Tutto Bologna Web Editoriale Corvino sotto scacco? Macché

Corvino sotto scacco? Macché

Marco Francia

Dopo la sbornia dei primi giorni, il primo calciomercato targato Corvino è entrato in una fase di stallo (apparente), a causa dei tentannamenti dei vari Giovinco, Ilicic, Saponara e Gastaldello, spaventati all’idea di scendere – sia pur per non più di 5 mesi, come tutti speriamo – nell’inferno della Serie B. Tutto legittimo, stiamo parlando di professionisti che devono curare i propri interessi e per i quali vestirsi di rossoblù o di violarancio non fa nessuna differenza. Contano i soldi, sì, sempre loro, ed è più che normale che i procuratori facciano il possibile e anche più per curare nel miglior modo possibile gli interessi dei propri assistiti.

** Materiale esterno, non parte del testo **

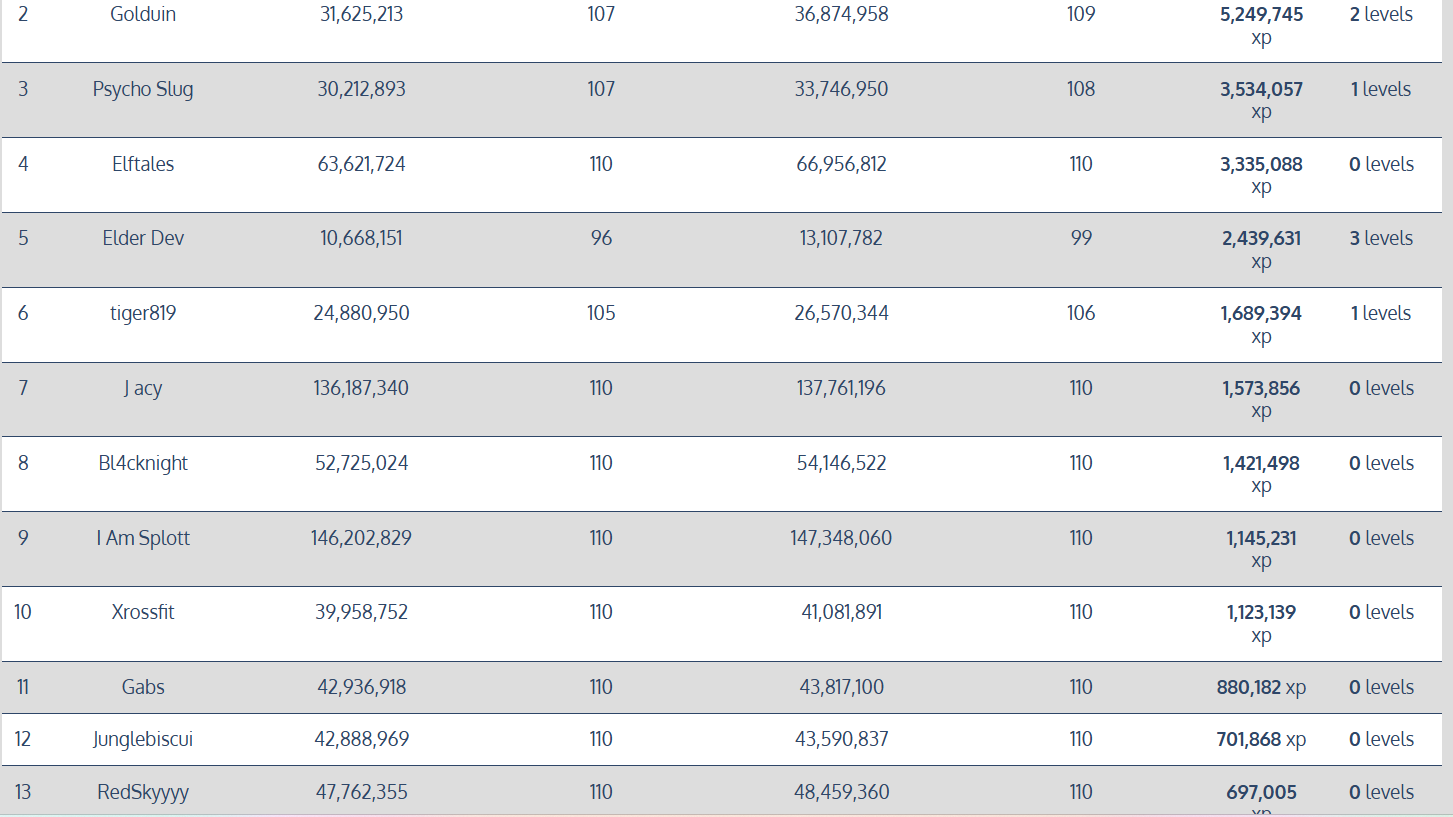Select the Bl4cknight player name
1453x817 pixels.
[143, 463]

Non sto scrivendo nulla che voi lettori non sappiate, ma credo valga la pena chiarire certi concetti, certe dinamiche caratteristiche del calciomercato. I più attenti di voi si saranno accorti che, non appena un nome viene accostato (più o meno legittimamente) al Bologna, spuntano dal nulla almeno un paio di altre squadre interessate al calciatore. E così ecco palesarsi tutto d’un tratto l’interesse di Fiorentina e Monaco per Giovinco, quello del Torino per Ilicic e quello (il più sospetto per la tempistica) del Sassuolo per Saponara. Oh, sicuramente qualcosa di vero in ognuna di queste voci c’è, senza dubbio; ma il sospetto che dietro ci sia lo zampino di quei volponi di D’Amico, Montipò e compagnia è più che fondato.

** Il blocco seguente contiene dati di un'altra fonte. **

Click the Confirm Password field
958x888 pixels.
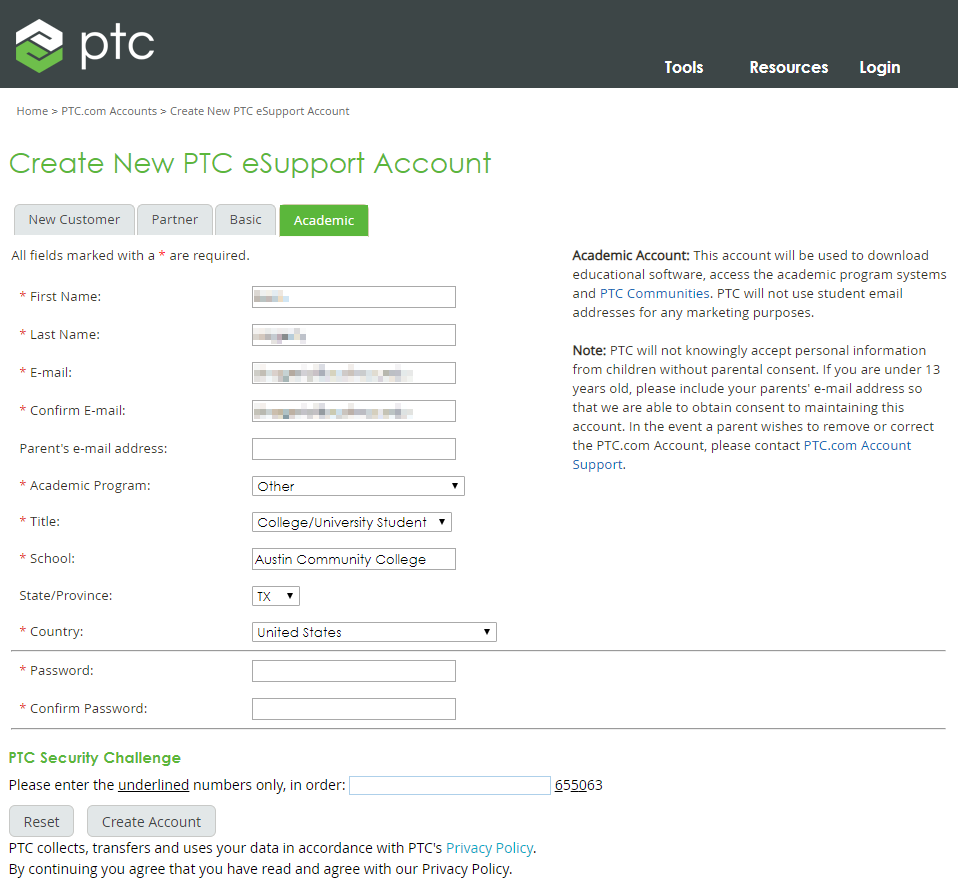tap(353, 709)
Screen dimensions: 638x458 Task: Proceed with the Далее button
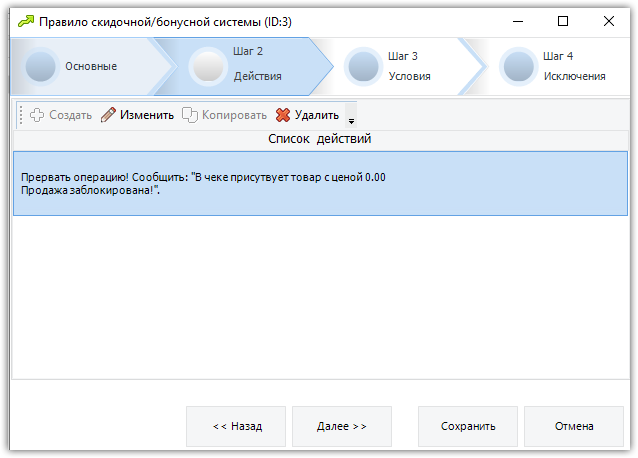[x=342, y=426]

Che le disponibilità del Bologna non siano più quelle del recente, orrido passato – tutt’altro – è cosa nota a tutti gli addetti ai lavori ed è più che fisiologico che i dollaroni di Saputo facciano gola a chi si avvicina alla nuova realtà rossoblù. Realtà di cui fa parte da un paio di settimane anche un certo Pantaleo Corvino, che la palude dei procuratori e degli agenti la conosce più o meno come le proprie tasche. Il ds salentino sa che non è facile convincere certi giocatori ad accettare di scendere di serie anche solo per una manciata di mesi ed è più che disponibile a riconoscere economicamente questo sacrificio ai giocatori che vuole portare sotto le due torri. Senza però farsi prendere per la gola, senza accettare il gioco al rilancio della controparte e rimanendo ben fermo nelle sue posizioni.

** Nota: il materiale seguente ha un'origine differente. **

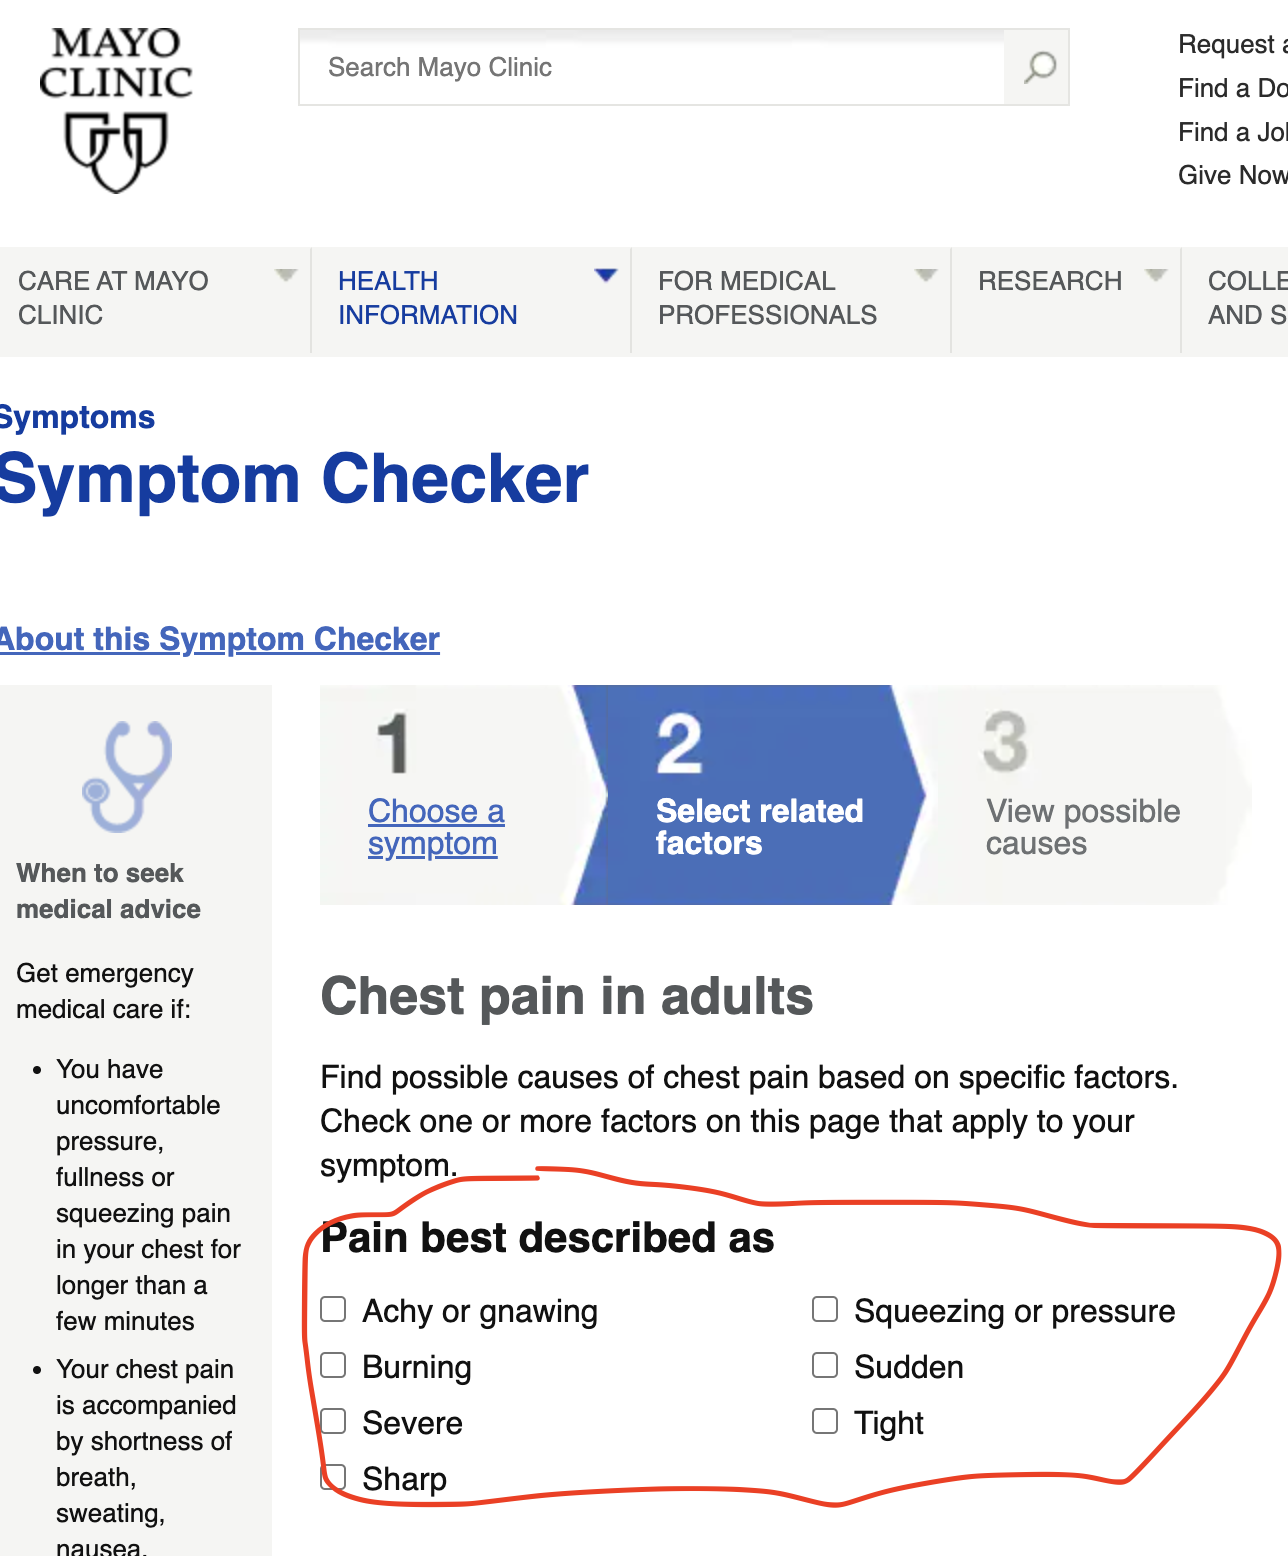
Task: Expand the For Medical Professionals dropdown arrow
Action: tap(925, 276)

Il messaggio lanciato da Corvino nelle ultime ore è chiarissimo: Non volete venire a Bologna? La nostra offerta non è di vostro gradimento? Nessun problema, tutto assolutamente legittimo, la nostra offerta quella è e quella rimane. Se è di vostro gradimento, se davvero volete far parte del nostro progetto, bene; altrimenti le alternative (si chiamino Osvaldo, Oreste o Pancrazio) non mi mancano. Eh sì, perché il bello di avere un Pantaleo Corvino al timone del BFC in sede di mercato è anche questo.